### [Exercise goal]
Show each line of the items below that contains the string "icon". The match is case-sensitive.

### [Data for this task]
○ ○ ○ ○
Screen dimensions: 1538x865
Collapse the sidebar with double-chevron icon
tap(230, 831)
○ ○ ○ ○
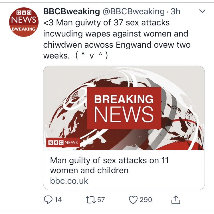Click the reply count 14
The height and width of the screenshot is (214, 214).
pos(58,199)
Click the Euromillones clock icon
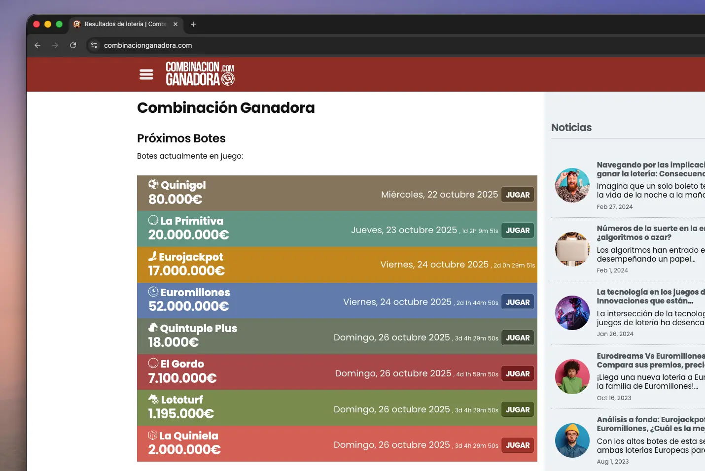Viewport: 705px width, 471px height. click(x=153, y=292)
○ ○ ○ ○
### [Worked answer]
Collapse the sidebar with double-chevron icon
Click the Euromillones clock icon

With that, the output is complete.